◆ **MATERIALS PROVIDED**:
=== Begin Enclosure ===
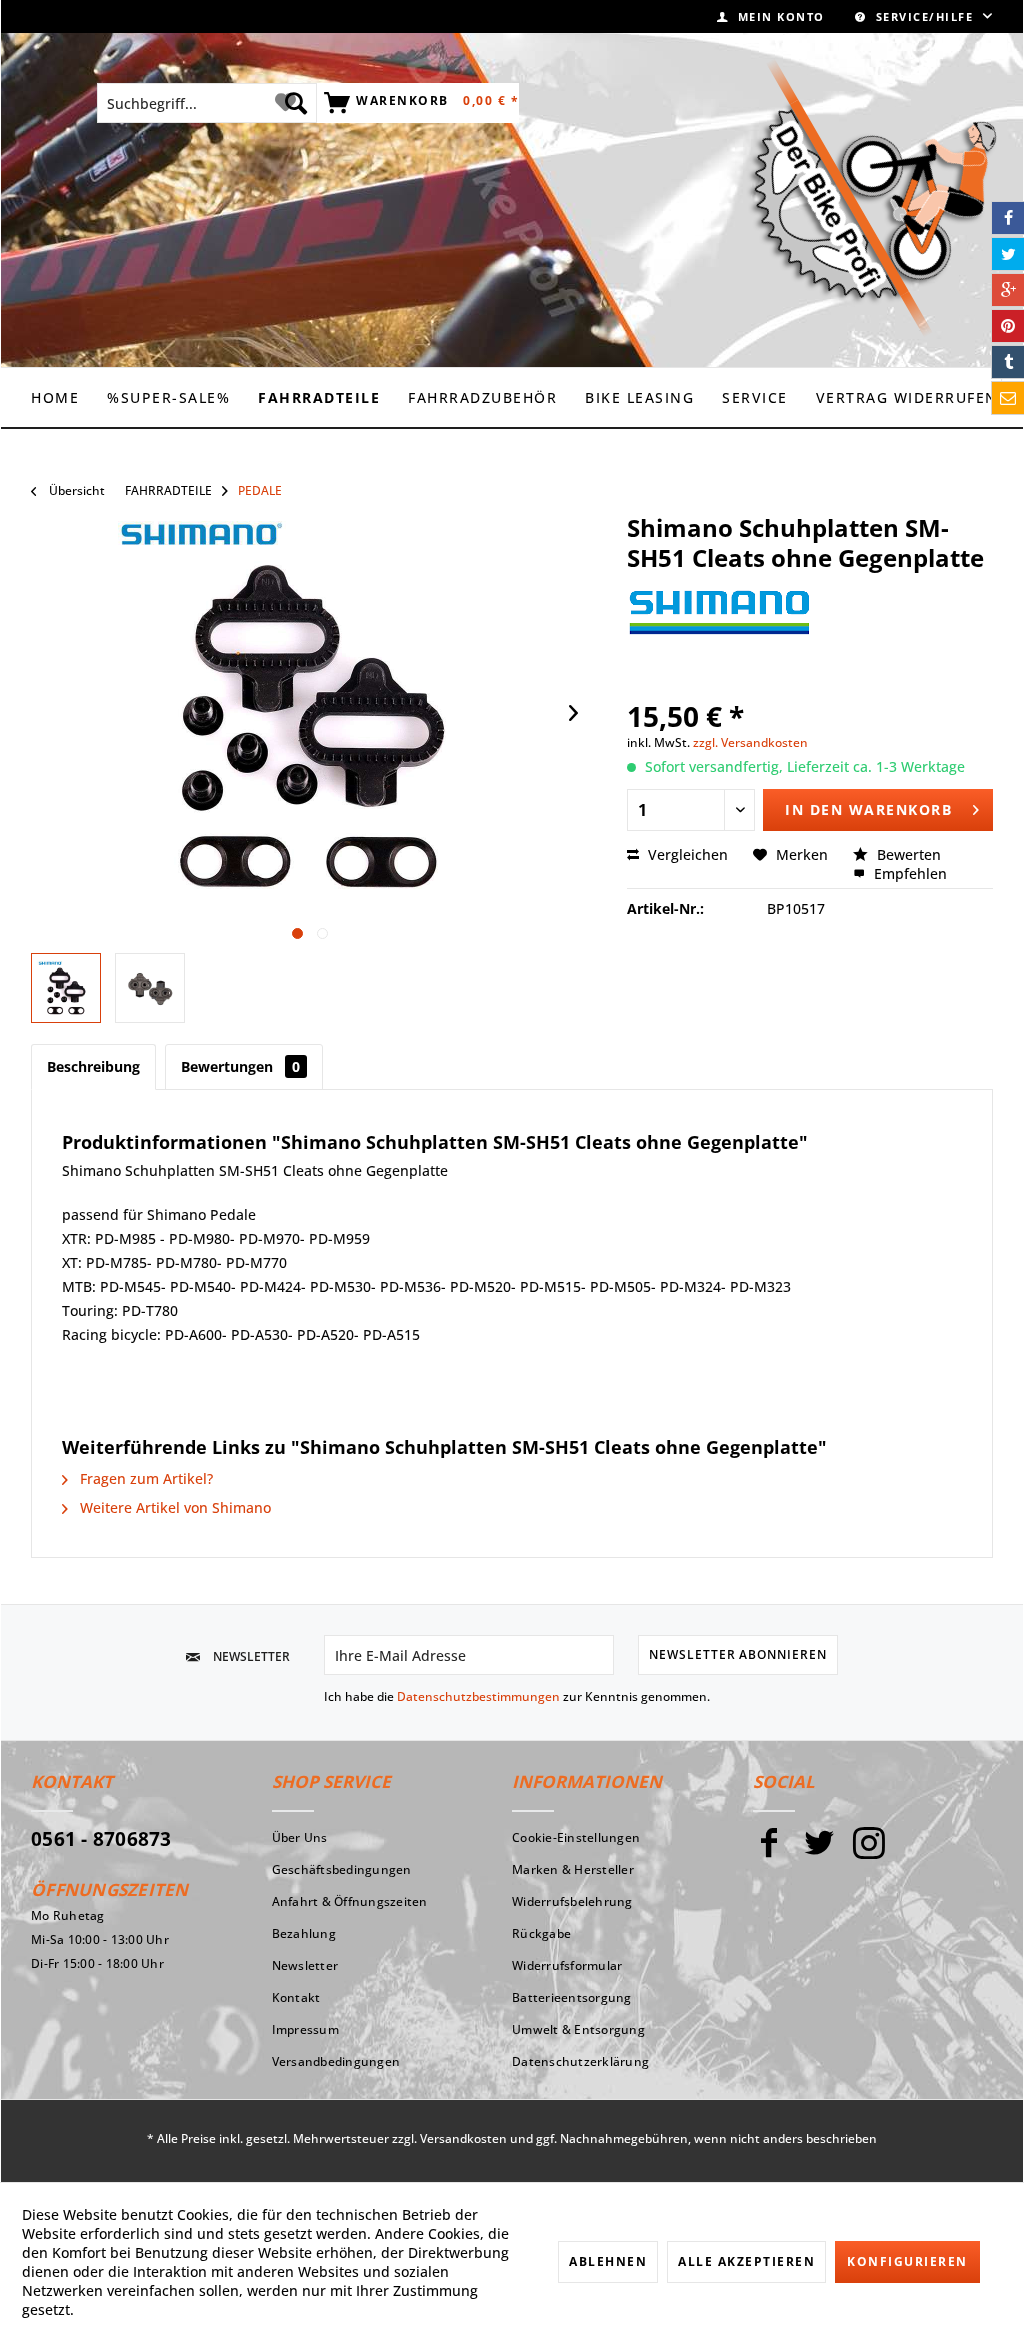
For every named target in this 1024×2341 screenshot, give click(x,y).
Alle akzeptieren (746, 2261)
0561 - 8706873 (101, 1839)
=== End Enclosure ===
=== Begin Enclosure ===
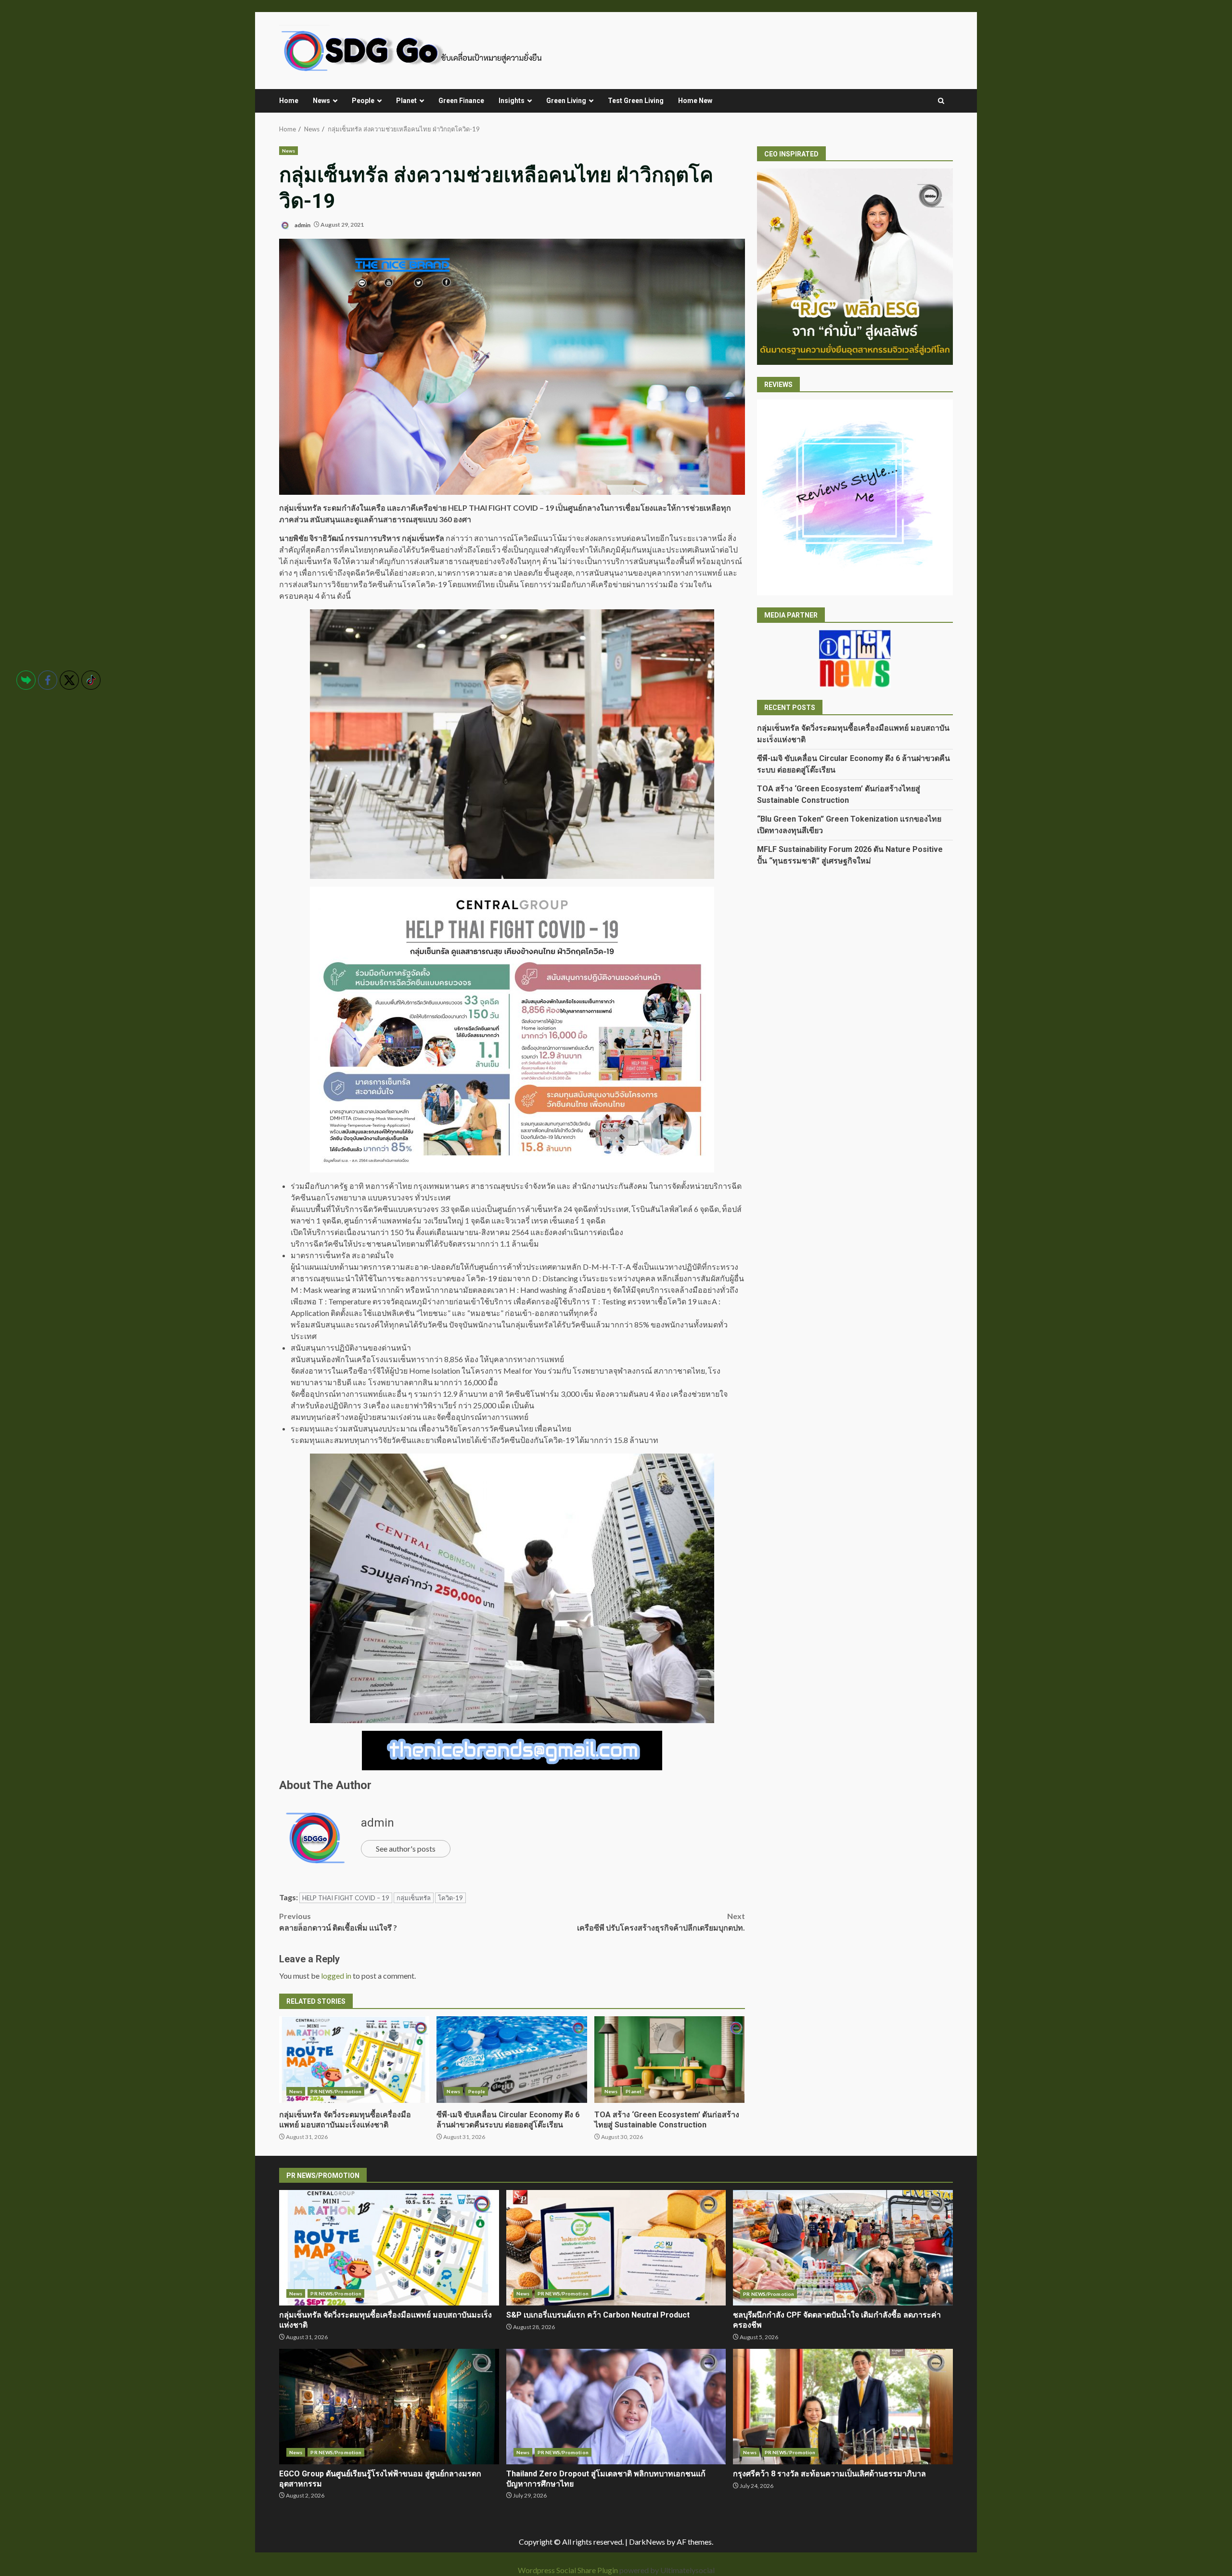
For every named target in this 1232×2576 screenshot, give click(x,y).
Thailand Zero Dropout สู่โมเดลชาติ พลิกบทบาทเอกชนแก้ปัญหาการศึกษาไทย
=== End Enclosure ===
=== Begin Enclosure ===
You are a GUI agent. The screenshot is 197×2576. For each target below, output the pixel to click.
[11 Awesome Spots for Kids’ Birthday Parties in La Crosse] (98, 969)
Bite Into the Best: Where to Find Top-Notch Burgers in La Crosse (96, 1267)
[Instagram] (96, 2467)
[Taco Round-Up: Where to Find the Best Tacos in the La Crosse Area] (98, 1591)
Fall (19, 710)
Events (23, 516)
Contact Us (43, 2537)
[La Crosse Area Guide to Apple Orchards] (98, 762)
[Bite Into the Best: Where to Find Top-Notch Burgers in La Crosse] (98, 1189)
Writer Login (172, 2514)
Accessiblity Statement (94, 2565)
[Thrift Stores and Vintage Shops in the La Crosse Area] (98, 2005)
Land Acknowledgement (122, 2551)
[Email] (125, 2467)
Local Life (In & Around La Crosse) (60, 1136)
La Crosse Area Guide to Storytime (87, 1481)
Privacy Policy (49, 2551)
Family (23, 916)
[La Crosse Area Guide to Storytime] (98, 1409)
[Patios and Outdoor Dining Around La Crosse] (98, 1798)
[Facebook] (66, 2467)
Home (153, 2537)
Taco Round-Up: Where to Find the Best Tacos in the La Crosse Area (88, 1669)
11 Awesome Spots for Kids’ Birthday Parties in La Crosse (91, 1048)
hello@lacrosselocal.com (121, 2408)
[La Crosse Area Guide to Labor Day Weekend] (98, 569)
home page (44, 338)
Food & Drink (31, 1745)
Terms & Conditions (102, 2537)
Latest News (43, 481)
=== End Enclosure ===
◆ **TASK TO CARRY OUT**:
Find where the line with "[Facebook] (66, 2467)" sits in the material above, then copy exactly from it through the line with "Latest News (43, 481)". Add no other line.

◆ **TASK OUTPUT**:
[Facebook] (66, 2467)
Home (153, 2537)
Taco Round-Up: Where to Find the Best Tacos in the La Crosse Area (88, 1669)
11 Awesome Spots for Kids’ Birthday Parties in La Crosse (91, 1048)
hello@lacrosselocal.com (121, 2408)
[La Crosse Area Guide to Labor Day Weekend] (98, 569)
home page (44, 338)
Food & Drink (31, 1745)
Terms & Conditions (102, 2537)
Latest News (43, 481)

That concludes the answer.